Belonging
A Trip to Prague
The woman woke knowing she had travelled from a far-off land. Everything felt altered, as if she had slipped through a mirror into another self. The air was thinner, the light greyer. The first thing she noticed was the trains — their moaning, endless racket through the night. They came and went like the sea, a strong wind rising to a crescendo before fading into nothing. Then silence again.
On the fifth afternoon, she walked the maze-like streets until she came to the river. The water moved with a slow, silvery weight. She could follow that. The thought of turning back into the labyrinth of alleys filled her with unease. The night was coming, and darkness lay ahead.
Then came a sound — a deep, pulsing thrum, the city’s heartbeat amplified. Techno shivers of sound bounced off stone walls and rippled through the mist. Ahead, a crowd gathered on the upper river path, pressed against the iron railing. An explosion of light fractured the air. Beams strobed and shifted, carving the fog into shapes of pure energy. From a raft in the river’s centre, a vortex of light began to spin — a black hole, stretching, shrinking, as though breathing. The crowd gasped.
A portal had opened.
She learned later this was Signal, the city’s annual festival of light. But in that moment, she thought it might be something else entirely — a door to another realm, a test, or an omen.
She wandered for hours afterwards, losing herself in the alleys that wound in on themselves. Each turn brought her back to the same square, the same fountain, the same sleeping statue. She wondered if Prague was a maze designed to keep travellers circling until they forgot who they were.
She liked the edge of it — the sense of drama, the chaos that mirrored her own pulse. She had lived so long with uncertainty that calm now felt unnatural. Yet beneath her wandering thoughts was a quiet resolve: to grow beyond the anxiety that had shaped her, to soften the scars left by a turbulent childhood.
Here, in this foreign city of ghosts and alchemists, she felt strangely at home. More at home than she ever had in Australia, with its blazing sun and restless distances. She thought about belonging — whether peace came from the land you lived upon, or from the people who claimed you as their own.

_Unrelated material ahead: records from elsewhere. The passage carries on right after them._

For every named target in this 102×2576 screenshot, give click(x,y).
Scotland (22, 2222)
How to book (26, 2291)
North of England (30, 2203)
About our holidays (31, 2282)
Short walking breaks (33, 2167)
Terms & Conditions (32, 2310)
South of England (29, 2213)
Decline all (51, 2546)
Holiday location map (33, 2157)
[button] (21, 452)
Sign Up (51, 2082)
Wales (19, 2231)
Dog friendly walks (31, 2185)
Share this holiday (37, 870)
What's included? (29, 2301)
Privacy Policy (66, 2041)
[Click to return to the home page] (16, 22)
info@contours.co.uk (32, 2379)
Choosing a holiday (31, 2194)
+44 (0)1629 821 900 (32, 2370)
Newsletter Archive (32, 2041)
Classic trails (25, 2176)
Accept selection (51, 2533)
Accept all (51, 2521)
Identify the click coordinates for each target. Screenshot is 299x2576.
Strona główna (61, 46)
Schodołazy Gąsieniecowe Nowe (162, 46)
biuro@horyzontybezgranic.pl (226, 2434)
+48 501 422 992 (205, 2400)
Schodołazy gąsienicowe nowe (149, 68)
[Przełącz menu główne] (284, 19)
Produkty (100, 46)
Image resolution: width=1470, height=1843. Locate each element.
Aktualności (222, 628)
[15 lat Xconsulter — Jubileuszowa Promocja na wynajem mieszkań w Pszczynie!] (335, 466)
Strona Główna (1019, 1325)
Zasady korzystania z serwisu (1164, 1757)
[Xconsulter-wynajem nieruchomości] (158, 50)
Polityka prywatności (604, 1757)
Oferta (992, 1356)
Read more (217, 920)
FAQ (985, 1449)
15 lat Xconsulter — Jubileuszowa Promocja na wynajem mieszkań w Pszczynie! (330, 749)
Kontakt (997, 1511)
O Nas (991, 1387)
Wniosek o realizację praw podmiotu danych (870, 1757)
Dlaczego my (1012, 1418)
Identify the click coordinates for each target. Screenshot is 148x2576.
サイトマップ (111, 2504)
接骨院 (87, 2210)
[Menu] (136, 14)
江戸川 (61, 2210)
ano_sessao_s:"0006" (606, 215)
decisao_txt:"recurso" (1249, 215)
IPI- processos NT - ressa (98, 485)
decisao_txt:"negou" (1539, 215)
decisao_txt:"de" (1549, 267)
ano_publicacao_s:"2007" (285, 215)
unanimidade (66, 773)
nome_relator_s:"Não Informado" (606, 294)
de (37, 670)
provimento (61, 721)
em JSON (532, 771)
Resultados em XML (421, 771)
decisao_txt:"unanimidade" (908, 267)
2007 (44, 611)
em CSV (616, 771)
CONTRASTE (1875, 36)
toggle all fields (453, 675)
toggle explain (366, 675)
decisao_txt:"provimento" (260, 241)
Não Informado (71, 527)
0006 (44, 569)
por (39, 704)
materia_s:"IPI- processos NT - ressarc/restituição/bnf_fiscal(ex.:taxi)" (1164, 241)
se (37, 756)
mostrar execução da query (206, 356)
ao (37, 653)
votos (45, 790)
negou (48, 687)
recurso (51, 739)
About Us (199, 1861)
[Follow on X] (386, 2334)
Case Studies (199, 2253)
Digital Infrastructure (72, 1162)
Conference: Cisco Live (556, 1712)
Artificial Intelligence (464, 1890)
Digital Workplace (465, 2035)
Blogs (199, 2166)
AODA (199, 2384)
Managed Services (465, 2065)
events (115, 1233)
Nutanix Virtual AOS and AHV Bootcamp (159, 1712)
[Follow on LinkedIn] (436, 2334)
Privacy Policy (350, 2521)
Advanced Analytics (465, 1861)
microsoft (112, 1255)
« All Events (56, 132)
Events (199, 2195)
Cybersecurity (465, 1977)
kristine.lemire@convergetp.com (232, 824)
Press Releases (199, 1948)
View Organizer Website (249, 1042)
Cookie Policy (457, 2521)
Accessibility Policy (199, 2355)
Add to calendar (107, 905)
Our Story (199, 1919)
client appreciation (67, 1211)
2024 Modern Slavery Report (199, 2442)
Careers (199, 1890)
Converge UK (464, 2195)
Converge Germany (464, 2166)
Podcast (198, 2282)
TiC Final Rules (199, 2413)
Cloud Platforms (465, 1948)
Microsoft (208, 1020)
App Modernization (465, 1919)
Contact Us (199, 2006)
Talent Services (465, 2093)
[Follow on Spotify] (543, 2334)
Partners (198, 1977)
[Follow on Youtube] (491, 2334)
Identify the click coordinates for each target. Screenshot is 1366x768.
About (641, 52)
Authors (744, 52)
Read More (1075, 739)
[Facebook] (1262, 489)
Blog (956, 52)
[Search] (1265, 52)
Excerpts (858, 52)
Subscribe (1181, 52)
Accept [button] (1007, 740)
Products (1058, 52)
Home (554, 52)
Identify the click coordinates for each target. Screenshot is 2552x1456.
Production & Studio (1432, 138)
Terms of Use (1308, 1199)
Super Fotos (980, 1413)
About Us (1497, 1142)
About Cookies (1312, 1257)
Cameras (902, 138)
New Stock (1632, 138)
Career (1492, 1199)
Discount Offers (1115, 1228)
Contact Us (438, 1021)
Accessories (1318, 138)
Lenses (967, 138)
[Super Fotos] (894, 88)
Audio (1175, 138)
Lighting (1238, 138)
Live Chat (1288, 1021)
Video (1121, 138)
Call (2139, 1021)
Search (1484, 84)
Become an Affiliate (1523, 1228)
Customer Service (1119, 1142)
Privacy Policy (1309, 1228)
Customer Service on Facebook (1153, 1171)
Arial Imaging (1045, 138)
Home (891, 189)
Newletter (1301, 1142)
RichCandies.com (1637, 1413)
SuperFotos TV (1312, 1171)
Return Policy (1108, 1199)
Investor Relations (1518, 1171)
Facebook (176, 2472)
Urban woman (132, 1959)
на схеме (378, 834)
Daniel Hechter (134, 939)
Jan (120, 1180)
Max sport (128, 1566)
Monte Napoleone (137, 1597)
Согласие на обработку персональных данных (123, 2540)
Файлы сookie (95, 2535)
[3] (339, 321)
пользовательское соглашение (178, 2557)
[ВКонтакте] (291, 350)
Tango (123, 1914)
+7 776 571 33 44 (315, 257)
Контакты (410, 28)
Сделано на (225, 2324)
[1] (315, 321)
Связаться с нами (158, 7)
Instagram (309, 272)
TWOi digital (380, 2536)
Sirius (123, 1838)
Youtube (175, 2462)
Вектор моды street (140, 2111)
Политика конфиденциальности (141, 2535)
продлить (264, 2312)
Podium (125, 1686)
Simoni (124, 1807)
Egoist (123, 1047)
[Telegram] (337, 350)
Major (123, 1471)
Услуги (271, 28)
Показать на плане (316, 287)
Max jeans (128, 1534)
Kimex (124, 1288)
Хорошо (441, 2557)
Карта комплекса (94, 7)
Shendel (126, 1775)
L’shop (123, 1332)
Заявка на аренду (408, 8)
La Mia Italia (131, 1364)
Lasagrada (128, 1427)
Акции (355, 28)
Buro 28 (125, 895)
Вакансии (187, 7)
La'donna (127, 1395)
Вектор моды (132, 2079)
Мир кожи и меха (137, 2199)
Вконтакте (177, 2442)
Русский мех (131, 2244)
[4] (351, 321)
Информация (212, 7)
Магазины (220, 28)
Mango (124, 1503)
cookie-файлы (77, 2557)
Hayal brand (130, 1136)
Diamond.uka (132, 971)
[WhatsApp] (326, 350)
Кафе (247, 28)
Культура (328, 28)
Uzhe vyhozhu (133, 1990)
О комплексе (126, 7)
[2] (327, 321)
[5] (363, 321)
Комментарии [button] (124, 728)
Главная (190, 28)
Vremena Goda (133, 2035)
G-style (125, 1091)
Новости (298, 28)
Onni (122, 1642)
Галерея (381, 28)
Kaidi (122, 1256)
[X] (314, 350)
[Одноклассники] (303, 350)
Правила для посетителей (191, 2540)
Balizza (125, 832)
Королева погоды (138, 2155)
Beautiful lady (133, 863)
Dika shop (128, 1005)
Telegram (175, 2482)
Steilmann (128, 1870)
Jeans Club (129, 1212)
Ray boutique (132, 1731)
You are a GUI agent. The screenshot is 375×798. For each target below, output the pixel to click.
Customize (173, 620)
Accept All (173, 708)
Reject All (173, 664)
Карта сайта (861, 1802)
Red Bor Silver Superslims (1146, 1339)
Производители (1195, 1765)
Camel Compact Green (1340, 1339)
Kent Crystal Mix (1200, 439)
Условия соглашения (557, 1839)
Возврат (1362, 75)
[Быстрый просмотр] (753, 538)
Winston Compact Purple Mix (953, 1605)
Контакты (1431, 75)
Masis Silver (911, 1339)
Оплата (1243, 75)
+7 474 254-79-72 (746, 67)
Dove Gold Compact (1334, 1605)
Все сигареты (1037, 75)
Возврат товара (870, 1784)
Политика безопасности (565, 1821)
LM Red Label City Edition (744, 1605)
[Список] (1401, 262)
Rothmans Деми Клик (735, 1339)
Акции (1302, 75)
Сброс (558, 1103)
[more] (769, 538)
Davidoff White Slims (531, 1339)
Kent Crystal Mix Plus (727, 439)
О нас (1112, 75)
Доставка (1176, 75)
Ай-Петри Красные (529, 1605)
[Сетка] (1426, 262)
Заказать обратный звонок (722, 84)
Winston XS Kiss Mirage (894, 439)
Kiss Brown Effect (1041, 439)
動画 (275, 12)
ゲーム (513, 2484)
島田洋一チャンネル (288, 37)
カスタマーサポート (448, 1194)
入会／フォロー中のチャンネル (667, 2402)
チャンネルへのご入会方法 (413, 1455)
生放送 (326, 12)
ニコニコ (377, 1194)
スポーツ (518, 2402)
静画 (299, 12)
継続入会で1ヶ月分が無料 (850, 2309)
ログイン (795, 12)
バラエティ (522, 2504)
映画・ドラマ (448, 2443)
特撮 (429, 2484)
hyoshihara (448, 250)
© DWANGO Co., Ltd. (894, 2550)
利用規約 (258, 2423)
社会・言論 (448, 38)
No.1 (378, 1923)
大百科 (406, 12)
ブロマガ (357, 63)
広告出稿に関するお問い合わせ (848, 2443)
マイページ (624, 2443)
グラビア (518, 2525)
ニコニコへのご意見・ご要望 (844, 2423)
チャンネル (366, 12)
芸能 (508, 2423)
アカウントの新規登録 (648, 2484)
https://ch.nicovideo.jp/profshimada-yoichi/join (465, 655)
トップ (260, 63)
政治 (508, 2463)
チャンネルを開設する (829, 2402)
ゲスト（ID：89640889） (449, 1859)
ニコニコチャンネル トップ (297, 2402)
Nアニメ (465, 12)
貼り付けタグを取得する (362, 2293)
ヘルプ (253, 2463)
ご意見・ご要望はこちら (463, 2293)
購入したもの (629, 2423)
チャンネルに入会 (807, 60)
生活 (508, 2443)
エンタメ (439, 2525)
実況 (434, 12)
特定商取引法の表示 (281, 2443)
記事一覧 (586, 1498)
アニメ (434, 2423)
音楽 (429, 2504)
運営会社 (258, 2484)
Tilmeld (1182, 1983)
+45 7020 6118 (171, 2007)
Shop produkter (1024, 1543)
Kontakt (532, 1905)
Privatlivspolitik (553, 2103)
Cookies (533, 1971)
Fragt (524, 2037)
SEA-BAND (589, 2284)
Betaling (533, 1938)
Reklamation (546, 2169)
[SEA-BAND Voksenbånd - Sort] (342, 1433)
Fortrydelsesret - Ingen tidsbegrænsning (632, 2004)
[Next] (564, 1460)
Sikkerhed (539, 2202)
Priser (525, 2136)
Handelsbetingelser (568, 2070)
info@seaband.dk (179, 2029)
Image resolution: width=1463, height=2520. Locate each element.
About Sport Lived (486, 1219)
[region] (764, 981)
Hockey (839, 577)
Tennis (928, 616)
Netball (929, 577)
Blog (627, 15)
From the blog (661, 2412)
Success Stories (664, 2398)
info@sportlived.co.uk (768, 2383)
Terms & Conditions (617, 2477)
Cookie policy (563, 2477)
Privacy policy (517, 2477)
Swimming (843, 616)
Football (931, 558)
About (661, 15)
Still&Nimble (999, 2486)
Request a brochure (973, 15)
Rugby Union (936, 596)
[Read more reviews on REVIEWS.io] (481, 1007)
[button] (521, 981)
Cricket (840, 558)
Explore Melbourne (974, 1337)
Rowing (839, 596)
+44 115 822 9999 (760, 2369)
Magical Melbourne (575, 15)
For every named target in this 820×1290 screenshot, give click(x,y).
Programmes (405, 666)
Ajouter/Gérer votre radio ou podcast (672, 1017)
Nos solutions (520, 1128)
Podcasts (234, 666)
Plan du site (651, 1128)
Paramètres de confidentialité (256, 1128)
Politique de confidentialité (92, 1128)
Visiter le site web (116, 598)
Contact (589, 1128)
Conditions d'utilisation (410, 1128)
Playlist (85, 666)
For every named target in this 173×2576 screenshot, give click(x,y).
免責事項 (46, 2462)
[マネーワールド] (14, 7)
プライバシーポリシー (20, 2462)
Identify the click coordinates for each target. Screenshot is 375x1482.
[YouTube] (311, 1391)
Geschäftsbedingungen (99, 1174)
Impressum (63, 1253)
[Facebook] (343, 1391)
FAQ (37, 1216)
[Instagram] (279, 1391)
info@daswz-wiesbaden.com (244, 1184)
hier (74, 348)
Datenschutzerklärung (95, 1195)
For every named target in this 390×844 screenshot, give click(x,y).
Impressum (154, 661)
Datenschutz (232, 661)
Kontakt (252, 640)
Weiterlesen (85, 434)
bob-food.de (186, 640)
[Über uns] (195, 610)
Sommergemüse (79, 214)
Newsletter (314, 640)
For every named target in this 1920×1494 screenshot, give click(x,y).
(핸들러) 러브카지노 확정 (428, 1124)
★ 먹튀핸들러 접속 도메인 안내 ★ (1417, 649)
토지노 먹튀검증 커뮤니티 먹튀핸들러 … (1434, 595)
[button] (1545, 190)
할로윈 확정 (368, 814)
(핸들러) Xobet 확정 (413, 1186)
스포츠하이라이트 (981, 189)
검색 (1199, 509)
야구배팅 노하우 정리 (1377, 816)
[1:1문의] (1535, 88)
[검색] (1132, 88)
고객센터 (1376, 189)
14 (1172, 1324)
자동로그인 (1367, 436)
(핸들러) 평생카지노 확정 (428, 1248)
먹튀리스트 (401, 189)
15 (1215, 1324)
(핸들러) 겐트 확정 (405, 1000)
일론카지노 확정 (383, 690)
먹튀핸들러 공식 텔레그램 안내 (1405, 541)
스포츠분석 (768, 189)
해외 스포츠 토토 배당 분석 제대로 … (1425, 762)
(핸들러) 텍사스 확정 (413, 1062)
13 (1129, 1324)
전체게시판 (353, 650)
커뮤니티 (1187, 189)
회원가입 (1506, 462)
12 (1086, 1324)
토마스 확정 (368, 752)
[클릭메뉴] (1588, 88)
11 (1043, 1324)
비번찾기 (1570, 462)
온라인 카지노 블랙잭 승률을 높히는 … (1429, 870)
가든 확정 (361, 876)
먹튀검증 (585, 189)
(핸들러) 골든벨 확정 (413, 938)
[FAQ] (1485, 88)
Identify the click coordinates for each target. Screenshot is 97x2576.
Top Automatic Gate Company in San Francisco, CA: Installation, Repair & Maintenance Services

She had come to visit her son, but she sensed there was another reason for being here. The city was speaking — in whispers of stone and water — and she had only just begun to listen…




Love it Anna! As an Australian living in Prague for six years, you’ve done an incredible job capturing an environment that’s almost impossible to put into words.
Fabulous Anna. Uncanny how much freer we can feel in a place that is so far away and so different to our own country and home. We can be so much more in the moment.